Oil Swap Deal between Iran, Iraq Delayed over Safety Issues

An oil swap plan between Iran and Iraq is facing delays due to safety problems, secretary of the Iran-Iraq Chamber of Commerce says.

The deal to initially truck 30,000 barrels per day (bpd) of crude oil from Iraq’s Kirkuk fields to Iran’s Kermanshah refinery was to get underway this month.

However, Hamid Hosseini told the ISNA news agency that “for the deal to be implemented, there are problems in the area of safety,” citing the lack of truck screening devices.

“We need to check the safety of the trucks that are supposed to arrive, and we are having problems in this regard, because we do not have X-ray machines,” he said.

“In this regard, we are talking with the Iraqi side, and if they agree, we will use the facilities that they have and gradually complete our equipment,” Hosseini added.

The two neighbors signed a swap deal in December, under which Iraq is about to truck 60,000 bpd of oil from its northern fields to Iran.

The two neighbors also plan to build a pipeline to carry the oil from Kirkuk to Iranian refineries in Kermanshah, Tabriz, Tehran and Arak.

Iraq’s planned oil exports to Iran threaten the existing export route from Kirkuk via Turkey and the Mediterranean.

Turkey has invited Iraqi Oil Minister Jabar al-Luaibi to discuss the resumption of oil exports through the Mediterranean port of Ceyhan, which have been halted since Baghdad took control of the major oilfields in Kirkuk late last year.

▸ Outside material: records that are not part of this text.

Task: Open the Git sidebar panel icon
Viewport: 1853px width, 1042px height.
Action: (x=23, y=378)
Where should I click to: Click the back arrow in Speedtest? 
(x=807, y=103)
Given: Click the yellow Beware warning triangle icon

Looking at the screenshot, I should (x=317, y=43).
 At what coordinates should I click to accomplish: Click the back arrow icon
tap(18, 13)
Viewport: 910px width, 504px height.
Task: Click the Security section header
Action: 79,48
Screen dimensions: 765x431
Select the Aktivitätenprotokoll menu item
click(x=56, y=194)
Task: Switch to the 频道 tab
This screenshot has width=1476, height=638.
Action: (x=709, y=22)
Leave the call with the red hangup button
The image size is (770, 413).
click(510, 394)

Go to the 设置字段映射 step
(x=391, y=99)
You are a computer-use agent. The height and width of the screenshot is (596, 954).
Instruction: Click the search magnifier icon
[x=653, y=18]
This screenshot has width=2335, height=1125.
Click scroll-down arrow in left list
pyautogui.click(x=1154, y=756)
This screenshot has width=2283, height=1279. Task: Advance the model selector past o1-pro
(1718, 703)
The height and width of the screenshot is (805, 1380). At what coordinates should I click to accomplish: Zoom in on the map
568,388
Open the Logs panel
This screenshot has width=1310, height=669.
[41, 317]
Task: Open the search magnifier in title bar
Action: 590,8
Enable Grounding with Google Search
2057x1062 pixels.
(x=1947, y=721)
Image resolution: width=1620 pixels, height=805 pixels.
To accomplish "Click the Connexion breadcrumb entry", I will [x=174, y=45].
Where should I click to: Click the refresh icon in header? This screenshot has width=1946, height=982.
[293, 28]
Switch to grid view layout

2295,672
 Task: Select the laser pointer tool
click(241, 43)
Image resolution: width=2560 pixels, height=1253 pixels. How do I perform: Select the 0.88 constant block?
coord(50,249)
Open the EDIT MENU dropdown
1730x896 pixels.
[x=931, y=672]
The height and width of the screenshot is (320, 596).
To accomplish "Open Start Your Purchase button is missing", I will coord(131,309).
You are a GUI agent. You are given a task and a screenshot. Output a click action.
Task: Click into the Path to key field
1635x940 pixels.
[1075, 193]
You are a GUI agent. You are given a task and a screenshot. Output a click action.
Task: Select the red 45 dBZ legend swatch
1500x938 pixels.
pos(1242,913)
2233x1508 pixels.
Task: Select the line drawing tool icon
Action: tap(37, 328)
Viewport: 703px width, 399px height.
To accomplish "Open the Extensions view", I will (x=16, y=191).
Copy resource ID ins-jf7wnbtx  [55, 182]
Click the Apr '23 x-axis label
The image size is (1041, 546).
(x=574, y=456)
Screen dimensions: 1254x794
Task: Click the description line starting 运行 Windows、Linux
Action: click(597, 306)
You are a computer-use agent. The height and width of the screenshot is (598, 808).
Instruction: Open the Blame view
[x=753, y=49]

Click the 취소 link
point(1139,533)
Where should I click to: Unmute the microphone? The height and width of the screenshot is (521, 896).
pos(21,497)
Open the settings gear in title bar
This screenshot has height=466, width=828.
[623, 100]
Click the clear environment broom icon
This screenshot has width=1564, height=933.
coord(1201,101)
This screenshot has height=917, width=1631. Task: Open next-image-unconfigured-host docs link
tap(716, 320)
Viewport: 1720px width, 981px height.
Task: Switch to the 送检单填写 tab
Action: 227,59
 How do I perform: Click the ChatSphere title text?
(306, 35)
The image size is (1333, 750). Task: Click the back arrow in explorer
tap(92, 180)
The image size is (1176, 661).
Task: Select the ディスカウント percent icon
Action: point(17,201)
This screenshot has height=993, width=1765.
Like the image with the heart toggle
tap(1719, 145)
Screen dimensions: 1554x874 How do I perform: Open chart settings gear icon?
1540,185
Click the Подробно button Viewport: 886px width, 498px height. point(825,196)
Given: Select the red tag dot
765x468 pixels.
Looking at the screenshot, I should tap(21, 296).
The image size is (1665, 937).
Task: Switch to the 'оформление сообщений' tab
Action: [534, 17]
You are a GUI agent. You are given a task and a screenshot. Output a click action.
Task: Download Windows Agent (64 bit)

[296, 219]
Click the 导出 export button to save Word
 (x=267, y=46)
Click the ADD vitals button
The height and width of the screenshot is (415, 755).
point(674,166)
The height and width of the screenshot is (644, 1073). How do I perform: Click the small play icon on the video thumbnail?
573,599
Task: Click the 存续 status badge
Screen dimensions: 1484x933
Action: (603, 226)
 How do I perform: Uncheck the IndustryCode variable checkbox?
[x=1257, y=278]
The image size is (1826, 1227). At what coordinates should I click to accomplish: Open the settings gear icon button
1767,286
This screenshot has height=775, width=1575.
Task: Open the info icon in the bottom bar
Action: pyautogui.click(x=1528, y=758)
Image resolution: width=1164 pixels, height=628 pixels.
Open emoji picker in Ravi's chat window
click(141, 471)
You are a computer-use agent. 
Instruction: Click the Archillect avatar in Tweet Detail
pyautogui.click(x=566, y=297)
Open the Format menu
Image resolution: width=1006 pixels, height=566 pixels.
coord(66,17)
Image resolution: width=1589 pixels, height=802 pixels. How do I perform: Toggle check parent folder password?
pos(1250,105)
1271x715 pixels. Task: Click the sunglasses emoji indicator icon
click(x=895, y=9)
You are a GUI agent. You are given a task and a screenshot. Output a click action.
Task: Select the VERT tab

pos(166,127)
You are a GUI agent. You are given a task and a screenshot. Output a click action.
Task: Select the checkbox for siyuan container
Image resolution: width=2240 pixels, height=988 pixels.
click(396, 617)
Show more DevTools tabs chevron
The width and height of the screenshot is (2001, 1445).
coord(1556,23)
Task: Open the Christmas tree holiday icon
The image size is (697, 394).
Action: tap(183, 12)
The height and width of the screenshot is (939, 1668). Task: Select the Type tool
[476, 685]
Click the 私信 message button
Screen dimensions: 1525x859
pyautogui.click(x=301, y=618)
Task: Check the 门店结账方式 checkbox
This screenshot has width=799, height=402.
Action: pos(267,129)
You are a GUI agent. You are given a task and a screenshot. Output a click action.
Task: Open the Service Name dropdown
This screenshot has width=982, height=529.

For years, Turkey has been reaping the economic benefits of transporting and selling the Iraqi oil from the semi-autonomous Kurdistan region.

Iraqi officials have said a deal with Turkey on resuming oil exports would require shipments “exclusively through Iraq’s state oil marketer SOMO.”

Iraq also plans to build a second export pipeline from the Kirkuk oilfields which will replace an old one severely damaged by Daesh terrorists.

The country exported 250,000 to 400,000 barrels per day (bpd) through the pipeline before the start of Daesh terrorism halted the supplies.

Luaibi has said Baghdad planned to raise production from the Kirkuk fields to 1 million bpd, which produced 407,000 bpd in July.